Recipe book: Tacos, Alex Stupak's ode to underrated Mexican staple
Stupak insists tacos should be made with fresh tortillas, writes Susan Jung, and he doesn't give just the usual recipes but infuses his with beetroot or saffron, or uses alternative grains, such as buckwheat or rye - and the fillings are just as inventive

I haven't met Alex Stupak, the chef behind the Empellón restaurants in New York, but I think I'd like him, just from reading "The Tyranny of Cheap Eats", an essay in Tacos. He writes, "In the corporate world, there's a term for the intangible impasse that keeps minorities and women out of upper management positions. They call it a 'glass ceiling'. In the food world, we have similar issues: racial and gender disparity in professional kitchens … a real problem with the way we think about and value 'ethnic' cooking. We don't have a term for this yet - for this habit of paying handsomely for certain cuisines while exiling others to the cheap eats ghetto. I can think of one, though. I'm gonna call it bulls**t.
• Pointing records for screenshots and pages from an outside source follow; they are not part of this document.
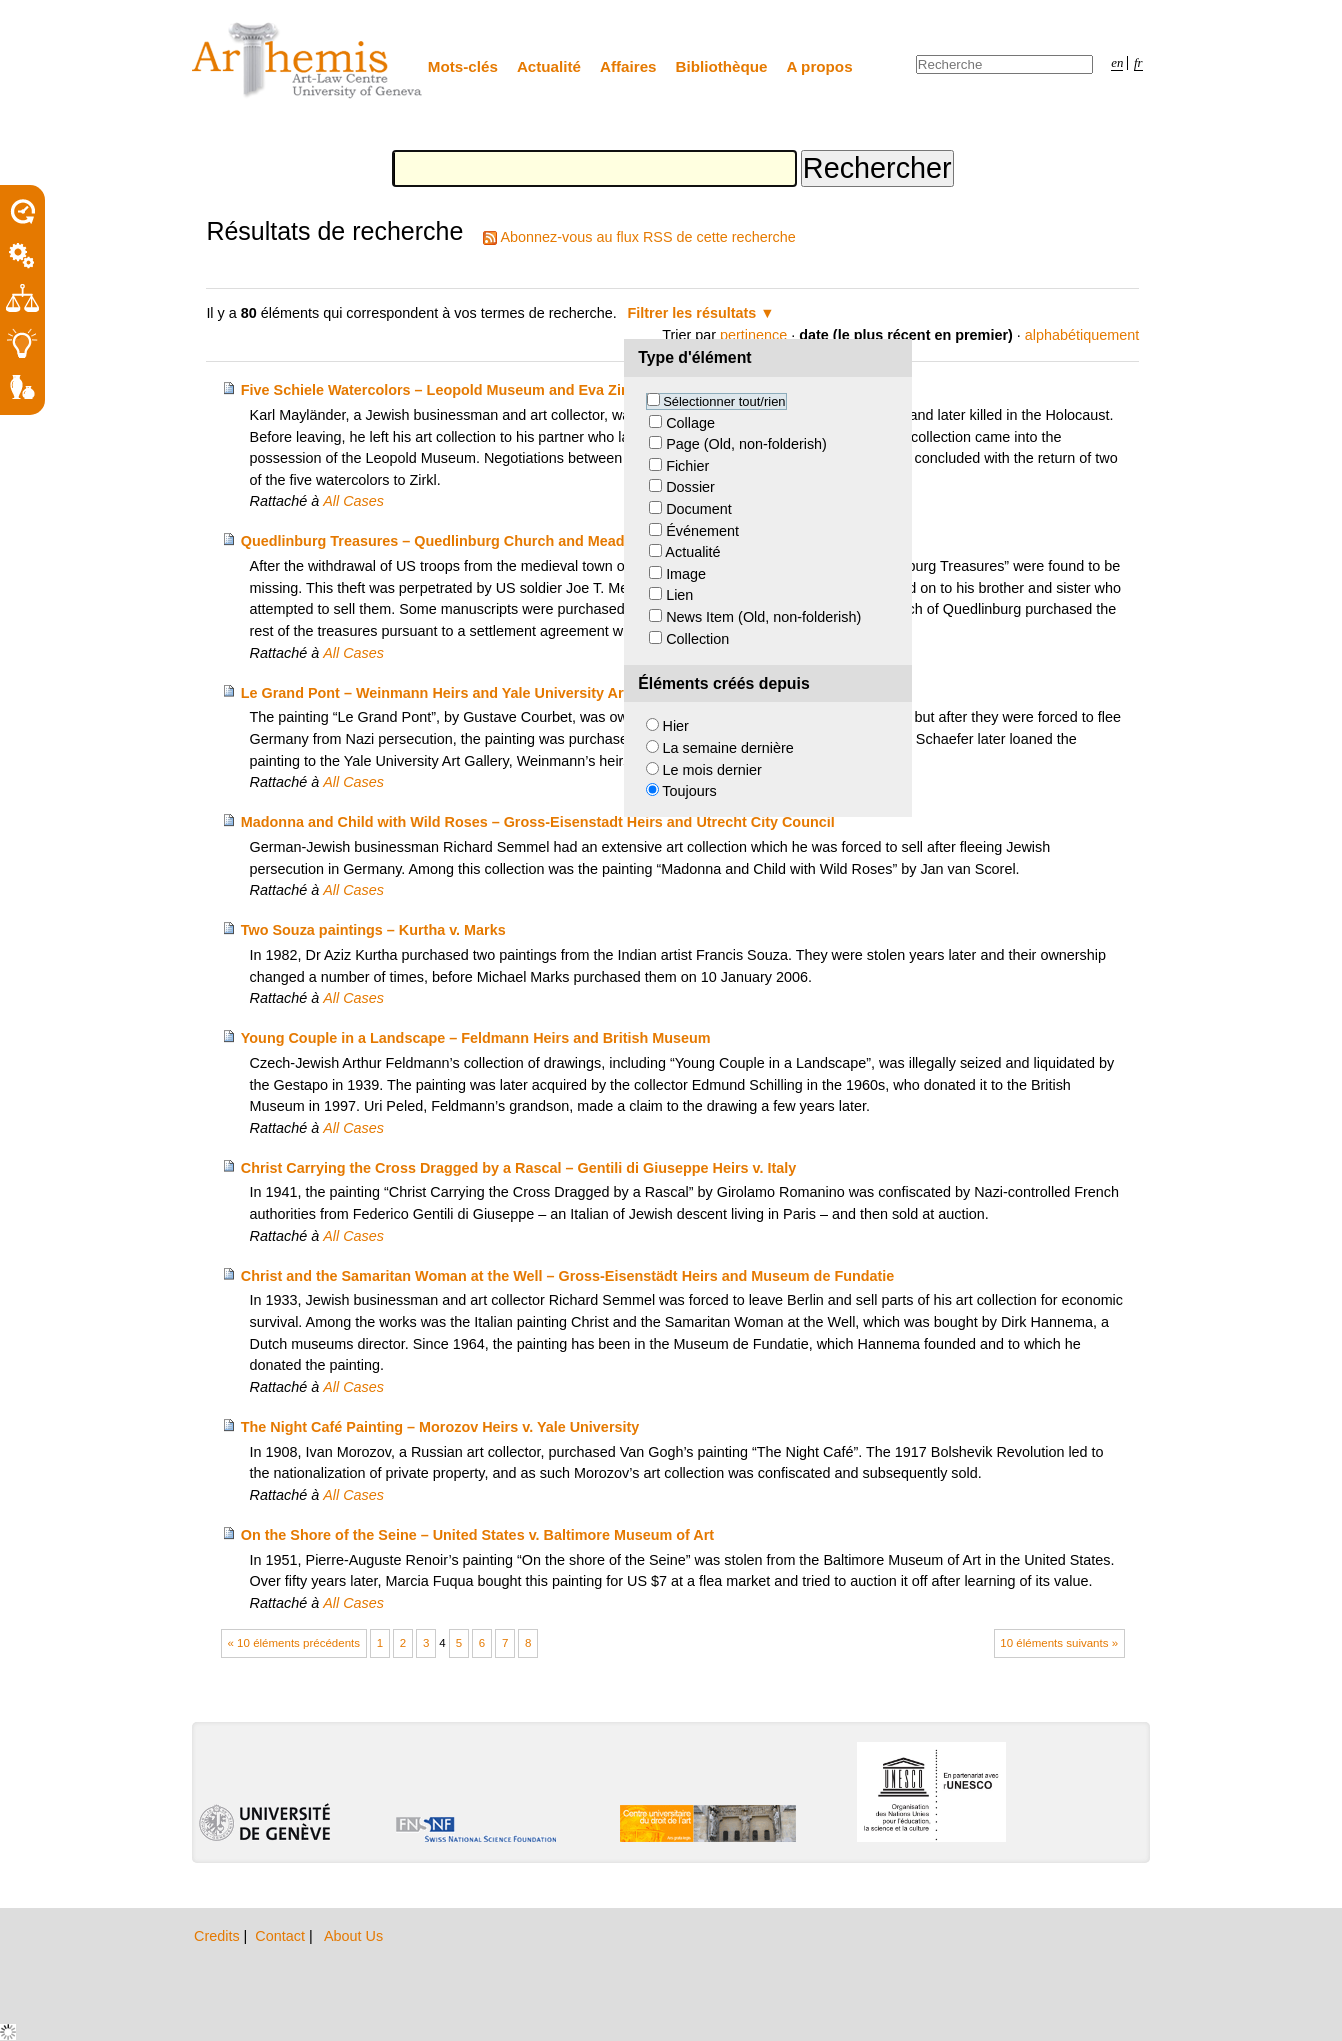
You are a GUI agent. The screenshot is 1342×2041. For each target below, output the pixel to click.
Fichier (687, 466)
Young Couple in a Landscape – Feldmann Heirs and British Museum (476, 1038)
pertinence (753, 335)
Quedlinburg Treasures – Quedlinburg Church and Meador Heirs (460, 541)
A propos (820, 66)
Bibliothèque (722, 66)
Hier (676, 726)
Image (686, 574)
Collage (690, 423)
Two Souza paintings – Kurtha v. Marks (373, 930)
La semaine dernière (728, 748)
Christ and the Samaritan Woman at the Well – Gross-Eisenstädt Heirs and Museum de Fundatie (568, 1276)
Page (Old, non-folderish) (746, 444)
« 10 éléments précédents (294, 1643)
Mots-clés (463, 66)
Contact (282, 1936)
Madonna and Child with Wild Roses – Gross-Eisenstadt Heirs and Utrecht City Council (538, 822)
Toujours (689, 791)
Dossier (690, 487)
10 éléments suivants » (1059, 1643)
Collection (697, 639)
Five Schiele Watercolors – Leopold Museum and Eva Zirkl (440, 390)
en (1117, 63)
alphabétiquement (1082, 335)
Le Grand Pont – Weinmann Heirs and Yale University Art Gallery (461, 693)
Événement (702, 531)
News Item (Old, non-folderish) (763, 617)
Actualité (549, 66)
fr (1138, 63)
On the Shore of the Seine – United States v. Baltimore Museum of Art (477, 1535)
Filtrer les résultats (692, 313)
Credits (219, 1936)
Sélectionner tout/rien (724, 401)
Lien (679, 595)
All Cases (353, 501)
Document (699, 509)
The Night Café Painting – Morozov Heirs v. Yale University (440, 1427)
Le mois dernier (712, 770)
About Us (353, 1936)
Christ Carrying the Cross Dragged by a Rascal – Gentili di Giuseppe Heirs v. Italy (519, 1168)
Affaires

"When we opened Empellón Taqueria, we were selling trios of tacos for US$16 and taking a beating for that. Tacos, we were told, should cost two bucks and anything else is 'inauthentic'. That rankled. At Empellón, we pay the same rates for the same ingredients as any fine-dining temple. You can buy a scallop in its shell, shuck it, sear it, baste it in butter, and sell it in midtown for US$24. But you put the same product on a tortilla and suddenly the cost does not compute. Charging prices that reflected our sourcing made us a target. No matter what they're stuffed with, our critics seemed to suggest, tacos just aren't worth as much as other foods …
"I can't tell you how many times I've been accused of posturing as the white knight of Mexico. That I'm trying to save a coarse cuisine from itself with my magic Anglo fairy dust. Or that the food I cook is a rip-off because someone's roommate knows of a place in East Harlem that serves the same stuff for a song. There's nothing wrong with cheap tacos, mind you, but it's not what I'm doing. I don't believe in putting a cap on what Mexican food is worth. And frankly, who are we to decide which cuisines are worthy of opulence and which are not?"
I'd be happy to pay a fair price for these tacos, which Stupak insists should be made with fresh tortillas. And he doesn't give just the usual recipes for tortillas made of corn or wheat flour; Stupak infuses his with beetroot or saffron, or uses alternative grains, such as buckwheat or rye.
And the fillings are just as inventive. He gives recipes for fried oyster tacos with salsa ravigote; sea urchin guacamole tacos with sea urchin salsa; lobster tacos with sweet corn esquites; pastrami tacos with mustard seed salsa; raw porcini tacos with savoury arroz con leche; argan oil mole; and bay scallop ceviche tacos with cocoa vinaigrette.